Wegen Hitze: Letztes Sommer-Skigebiet in Europa stellt Betrieb ein
Am Stilfser Joch im Südtirol ist mitten im Sommer Schluss mit Skifahren: Hitze und schlechte Gletscherbedingungen zwingen das Gebiet zur Schliessung.

Das Wichtigste in Kürze
- Der Klimawandel zwingt das letzte Sommerskigebiet Europas in die Knie.
- Wegen Hitze und Gewittern wurde der Sommerskibetrieb am Stilfser Joch eingestellt.
- Die Seilbahn bleibt weiterhin geöffnet, damit Besucher die Aussicht geniessen können.
Zermatt VS hat seinen Sommer-Skibetrieb am 31. Juli eingestellt, kurze Zeit später musste auch Saas-Fee VS nachziehen.
Und nun ist auch das letzte Sommer-Skigebiet in Europa dicht. Der Sommerskibetrieb auf dem Stilfser Joch in Südtirol wurde eingestellt.
Seit dem 15. August 2026 stehen die Lifte still. Das teilt der Seilbahnbetreiber «Sifas» mit.
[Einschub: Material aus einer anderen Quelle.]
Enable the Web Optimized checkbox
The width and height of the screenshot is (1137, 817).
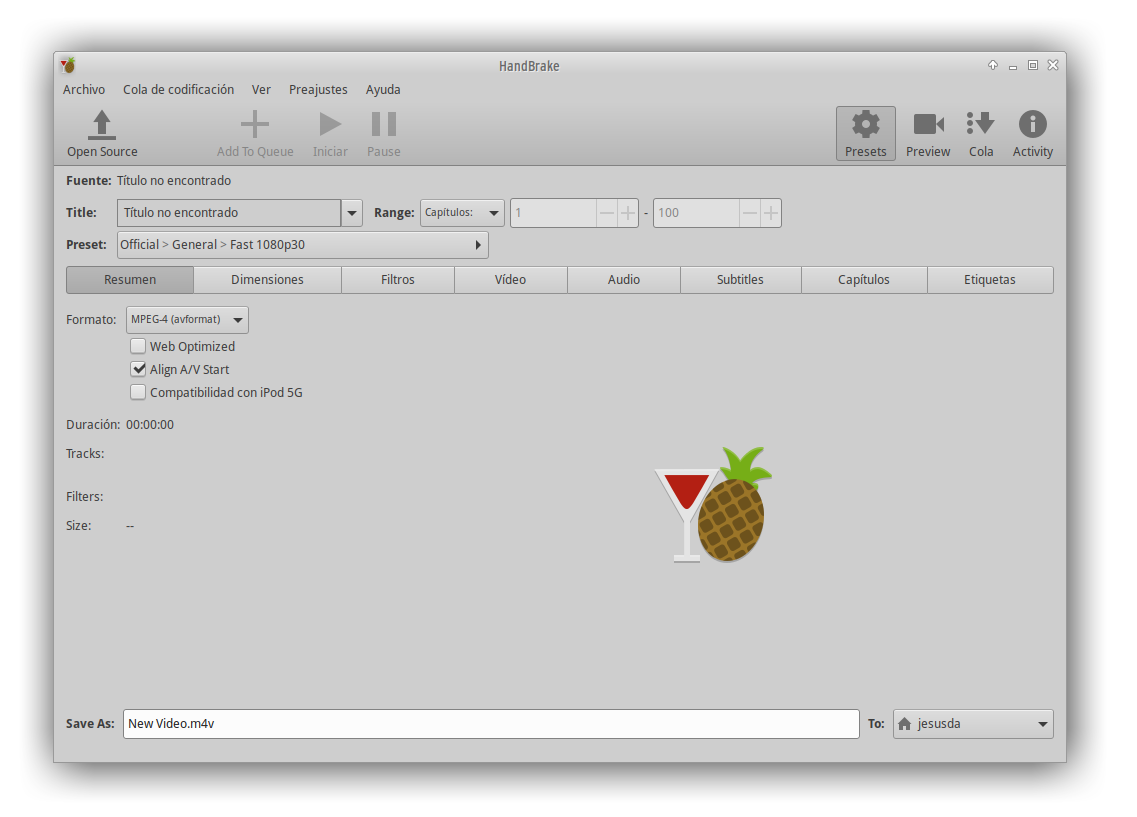click(138, 347)
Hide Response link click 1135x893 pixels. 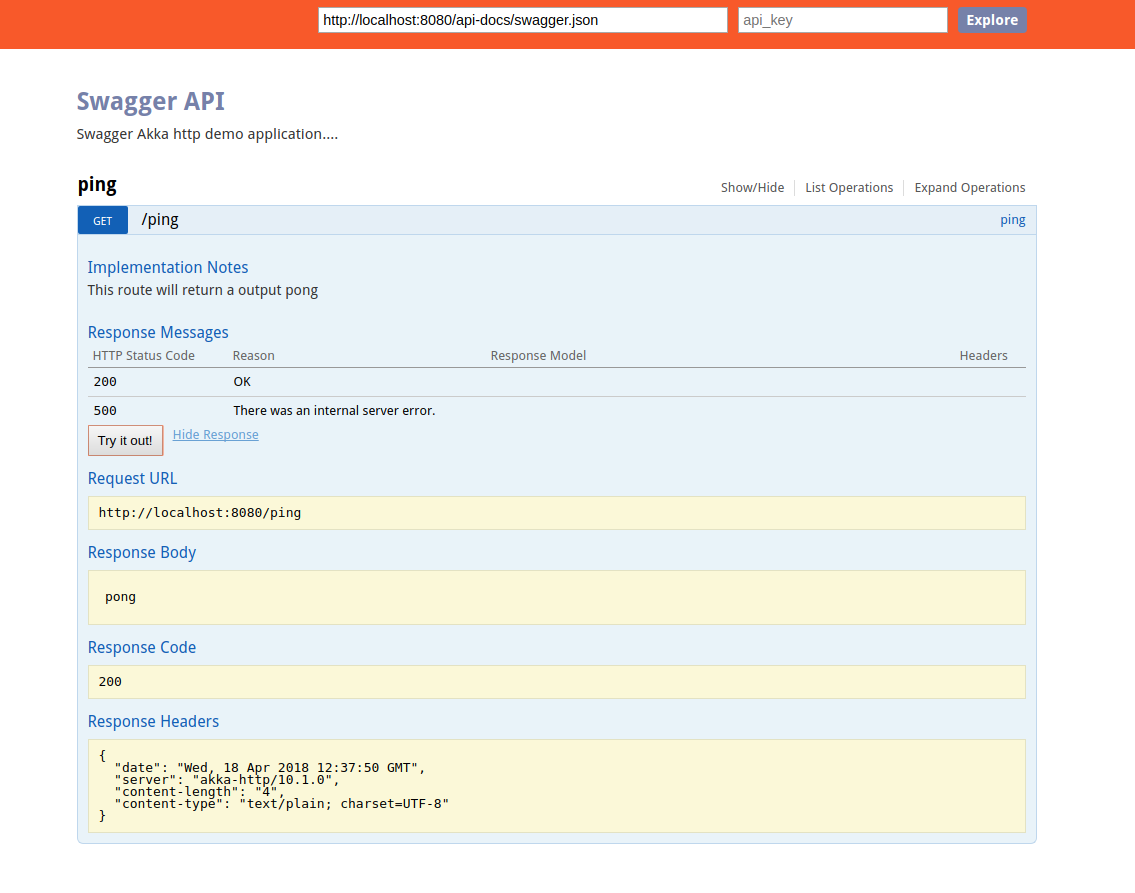tap(215, 435)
Grund dafür seien die schwierigen Wetterbedingungen der vergangenen Wochen, heisst es in der Mitteilung. Anhaltende Hitzewellen erreichten auch die höheren Lagen des Gletschers. Dazu kämen immer wieder Gewitter, die den Zustand zusätzlich verschlechterten würden.
Ein weiteres Problem: Nachts kühle es nicht genügend ab. Die Schneedecke könne dadurch nicht mehr richtig gefrieren – ein entscheidender Faktor für Stabilität und Sicherheit im Skigebiet.
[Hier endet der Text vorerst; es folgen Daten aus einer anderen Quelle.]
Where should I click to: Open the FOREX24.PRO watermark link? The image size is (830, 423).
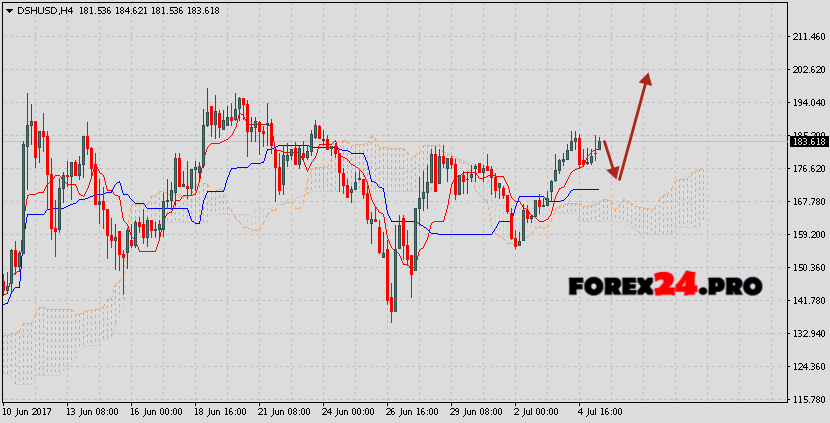pos(665,286)
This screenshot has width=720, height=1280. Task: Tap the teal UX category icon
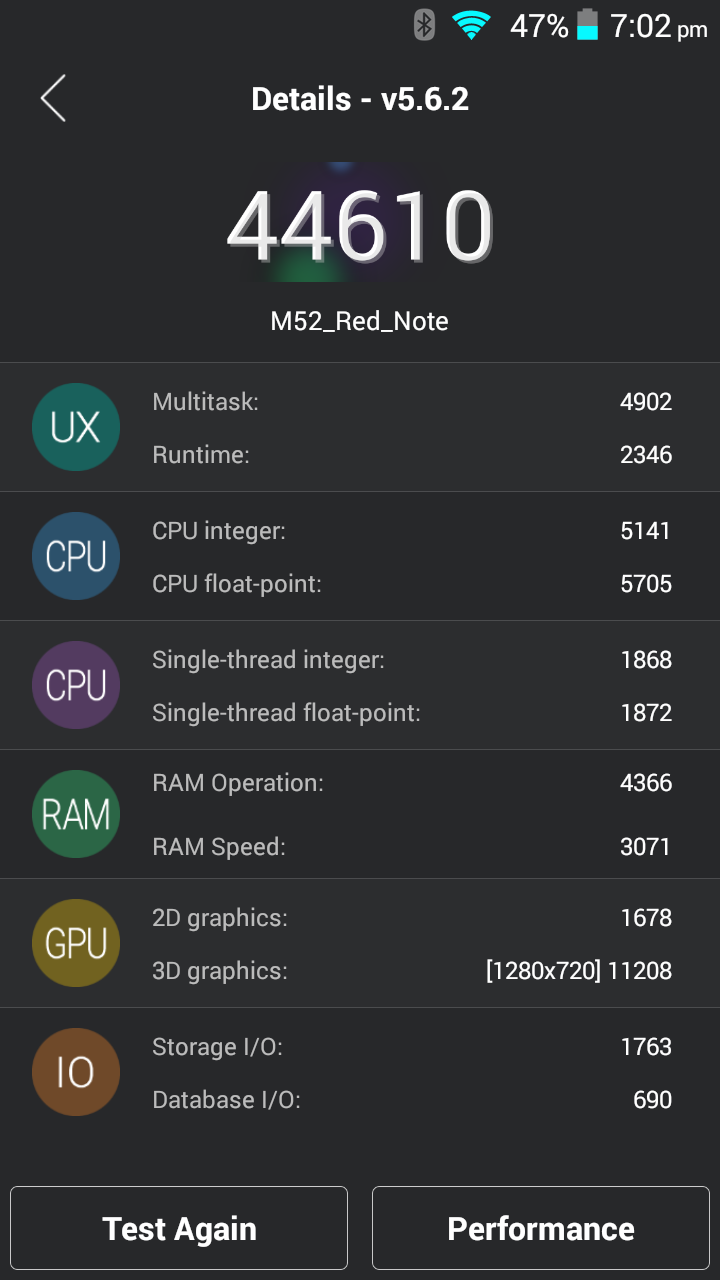pyautogui.click(x=76, y=427)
Sicherheit verhindert weiteren Skibetrieb
Der Entscheid sei «schmerzlich, aber notwendig», so der Seilbahnbetreiber.
Auf der Website heisst es: «Unser Team wird die Situation am Berg weiterhin laufend überwachen. Wir hoffen auf sinkende Temperaturen und eine Verbesserung des Gletscherzustands.»
Die Seilbahn bleibt aber offen. Somit kann die Aussicht am Stilfser Joch weiterhin genossen werden – nur Skifahren ist aktuell nicht möglich.
Hitzewellen treffen Alpengletscher immer öfter
Das Stilfser Joch liegt auf über 2700 Metern über Meer und zählt zu den höchstgelegenen Skigebieten der Alpen.
Sommerskifahren ist dort normalerweise auch in den Monaten Juli und August möglich. Unterbrechungen wie diese sind inzwischen jedoch keine Seltenheit mehr.

Immer häufiger berichten Gletscherskigebiete in den Alpen von erzwungenen Betriebsunterbrüchen wegen Hitze – wie eben auch Zermatt und Saas-Fee.
Der Klimawandel beschleunigt die Gletscherschmelze und erschwert den Sommerskibetrieb zunehmend.